İYİ Parti, ne ara bu kadar palazlandı?
23 Nisan 2018, Pazartesi 05:59Meral Akşener İyi Parti'yi kurduktan sonra; Hürriyet Gazetesi'nde İpek Özbey ile mülakat yapmıştı. “Bize gelen gömleğini çıkartmasın” başlığı ile yayımlanan röportajı okuduğumda; işin doğrusu Meral Akşener'in performansını ve kapasitesini yeterli görmemiştim. Beklentiler muvacehesinde “Dağ fare doğuracak” diyerek “o kadar da değilmiş” şeklinde bir kanaate varmıştım. Peki, İyi Parti ve kurucusu Meral Akşener, an itibarıyla neden bu kadar palazlandı? Hem, Cumhur ittifakını ve özellikle MHP'yi rahatsız eden, hatta “İyi parti seçime girmesin diye “baskın seçim” yapıyorlar” şeklindeki iddialarla bu partinin “mağdur edebiyatı” yapmasına kimler sebep oldu? Bana göre AK Parti'nin kendisi ve daha açık bir ifadeyle “işgüzar AKP'liler”. Düşünsenize ekranlarda CHP Genel Başkanı Kemal Kılıçdaroğlu'ndan daha ziyade gaf yapmaya müsait olan Meral Akşener'e, televizyon ekranlarında bir kaç açık oturumda kapasitesini göstermesine(!) fırsat verilseydi; gizemli bu hali ortadan kalkacak ve Türkiye'nin 3'üncü büyük partisi iddiasıyla anılmayacaktı. Akşener'e, Medya tarafından uygulanan ambargo; kendisini ve partisini gizemli kılıp; palazlanmasına sebep oldu.
YANILMAMIŞ OLMAK GÜZEL…
Yaklaşık 4 ay önce, kıymetli hemşerimiz Gümrük ve Ticaret Bakanı sayın Bülent Tüfenkci'ye 6 ay içerisinde seçim olacağı iddiasında bulunmuştum. Hain darbe girişiminin yıldönümü olan 15 Temmuz'un Pazar gününe denk geldiği ve seçimin bu tarihte yapılma ihtimalinin yüksek olduğunu bu sayfada sizlerle paylaşmıştım. 21 gün sapma payıyla erken seçim yapılıyor.

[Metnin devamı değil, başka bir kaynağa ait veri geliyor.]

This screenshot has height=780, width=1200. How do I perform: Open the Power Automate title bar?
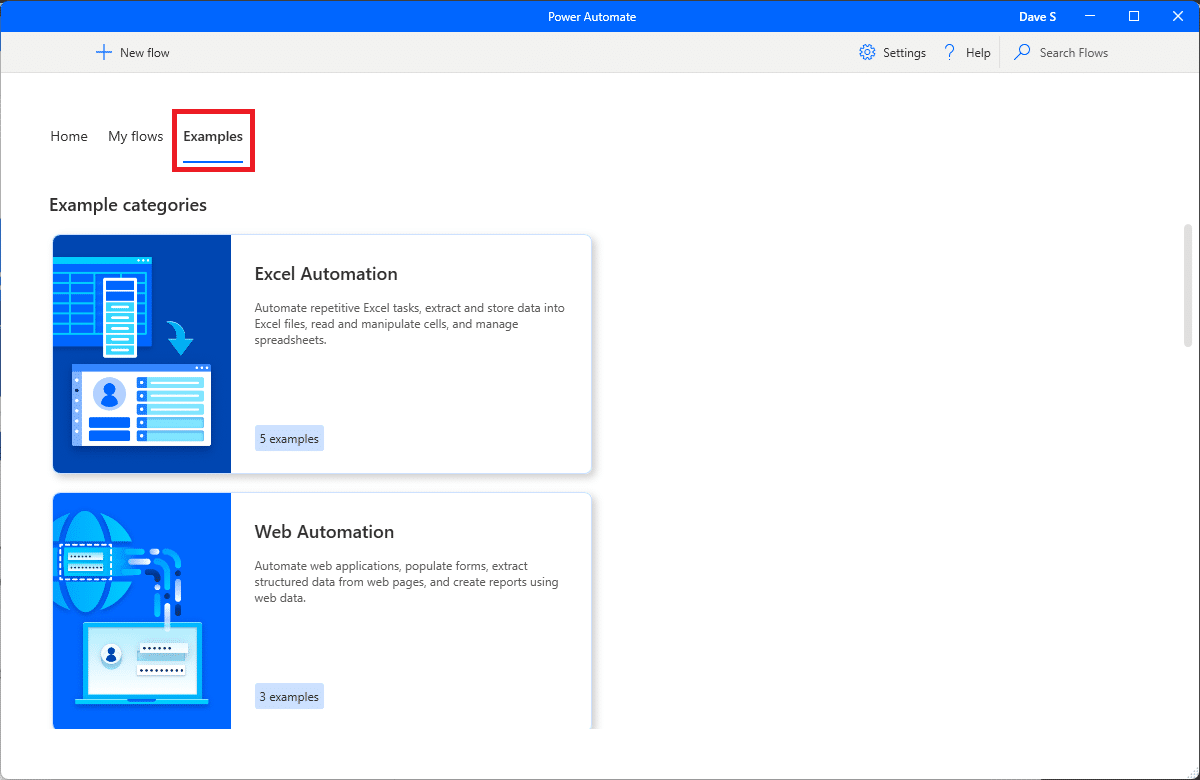[592, 16]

Bu ön görümde yanılmamış olmam kendi adıma güzel bir şey...
NİYE 15 TEMMUZ VEYA 26 AĞUSTOS DEĞİL?
15 Temmuz milli mücadele günü, anayasada yapılan değişiklikle resmi tatil olarak kabul edildi. Cumhurbaşkanımız Recep Tayyip Erdoğan "Her 15 Temmuz şehitlerimizi ve gazilerimizi anma günü olarak tatil ilan edilecektir" diyerek, 15 Temmuz'un resmi tatil olduğuna hatırlatmıştı. Halbuki kanun hükmünde kararnameyle ve yapacakları ufak bir anayasa değişikliğiyle seçim tarihini 15 Temmuz olarak değiştirebilirlerdi. Eğer bu gerçekleşseydi; FETÖ'nün yaptığı hain darbe girişimi zihinlerde tekrar canlanacak ve milletimiz oy verirken biraz daha dikkat ve teenniyi esas alacaktı. Bu durum ise Cumhur ittifakını biraz daha kıymetli kılacaktı.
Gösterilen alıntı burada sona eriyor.